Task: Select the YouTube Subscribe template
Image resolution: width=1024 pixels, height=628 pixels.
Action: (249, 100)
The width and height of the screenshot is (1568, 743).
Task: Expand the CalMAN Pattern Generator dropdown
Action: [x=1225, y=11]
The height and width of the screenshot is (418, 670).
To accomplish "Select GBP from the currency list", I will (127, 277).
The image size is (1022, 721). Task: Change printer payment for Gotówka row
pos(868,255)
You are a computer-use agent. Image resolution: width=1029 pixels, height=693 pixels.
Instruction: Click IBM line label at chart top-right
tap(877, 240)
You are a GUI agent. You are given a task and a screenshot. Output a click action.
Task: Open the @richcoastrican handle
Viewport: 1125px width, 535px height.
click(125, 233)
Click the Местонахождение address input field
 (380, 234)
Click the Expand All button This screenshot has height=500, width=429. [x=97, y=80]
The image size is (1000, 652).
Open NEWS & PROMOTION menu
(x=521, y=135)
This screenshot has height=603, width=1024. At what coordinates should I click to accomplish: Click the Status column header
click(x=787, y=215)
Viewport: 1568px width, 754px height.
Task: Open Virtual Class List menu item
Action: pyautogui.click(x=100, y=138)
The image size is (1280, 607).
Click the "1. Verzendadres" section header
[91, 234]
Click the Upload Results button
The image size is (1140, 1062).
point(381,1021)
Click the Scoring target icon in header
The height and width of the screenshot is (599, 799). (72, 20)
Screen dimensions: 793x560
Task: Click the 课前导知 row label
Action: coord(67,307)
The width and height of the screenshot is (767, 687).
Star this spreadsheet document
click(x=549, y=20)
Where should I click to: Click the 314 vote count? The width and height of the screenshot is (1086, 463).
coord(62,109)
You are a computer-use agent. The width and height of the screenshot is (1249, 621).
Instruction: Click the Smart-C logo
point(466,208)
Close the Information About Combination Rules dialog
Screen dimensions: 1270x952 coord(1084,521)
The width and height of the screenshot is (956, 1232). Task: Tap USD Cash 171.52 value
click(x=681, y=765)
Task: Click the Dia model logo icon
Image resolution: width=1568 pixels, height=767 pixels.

★ ★ ★ ★

**REQUIRED TASK:**
Rewrite the listing above, replacing "Status column header" with "Status column title" and keeping every other line as it is.

**EXERCISE RESULT:**
Task: Select the YouTube Subscribe template
Image resolution: width=1024 pixels, height=628 pixels.
Action: (249, 100)
The width and height of the screenshot is (1568, 743).
Task: Expand the CalMAN Pattern Generator dropdown
Action: [x=1225, y=11]
The height and width of the screenshot is (418, 670).
To accomplish "Select GBP from the currency list", I will (127, 277).
The image size is (1022, 721). Task: Change printer payment for Gotówka row
pos(868,255)
You are a computer-use agent. Image resolution: width=1029 pixels, height=693 pixels.
Instruction: Click IBM line label at chart top-right
tap(877, 240)
You are a GUI agent. You are given a task and a screenshot. Output a click action.
Task: Open the @richcoastrican handle
Viewport: 1125px width, 535px height.
click(125, 233)
Click the Местонахождение address input field
 (380, 234)
Click the Expand All button This screenshot has height=500, width=429. [x=97, y=80]
The image size is (1000, 652).
Open NEWS & PROMOTION menu
(x=521, y=135)
This screenshot has height=603, width=1024. At what coordinates should I click to accomplish: Click the Status column title
click(x=787, y=215)
Viewport: 1568px width, 754px height.
Task: Open Virtual Class List menu item
Action: pyautogui.click(x=100, y=138)
The image size is (1280, 607).
Click the "1. Verzendadres" section header
[91, 234]
Click the Upload Results button
The image size is (1140, 1062).
point(381,1021)
Click the Scoring target icon in header
The height and width of the screenshot is (599, 799). (72, 20)
Screen dimensions: 793x560
Task: Click the 课前导知 row label
Action: coord(67,307)
The width and height of the screenshot is (767, 687).
Star this spreadsheet document
click(x=549, y=20)
Where should I click to: Click the 314 vote count? The width and height of the screenshot is (1086, 463).
coord(62,109)
You are a computer-use agent. The width and height of the screenshot is (1249, 621).
Instruction: Click the Smart-C logo
point(466,208)
Close the Information About Combination Rules dialog
Screen dimensions: 1270x952 coord(1084,521)
The width and height of the screenshot is (956, 1232). Task: Tap USD Cash 171.52 value
click(x=681, y=765)
Task: Click the Dia model logo icon
Image resolution: width=1568 pixels, height=767 pixels.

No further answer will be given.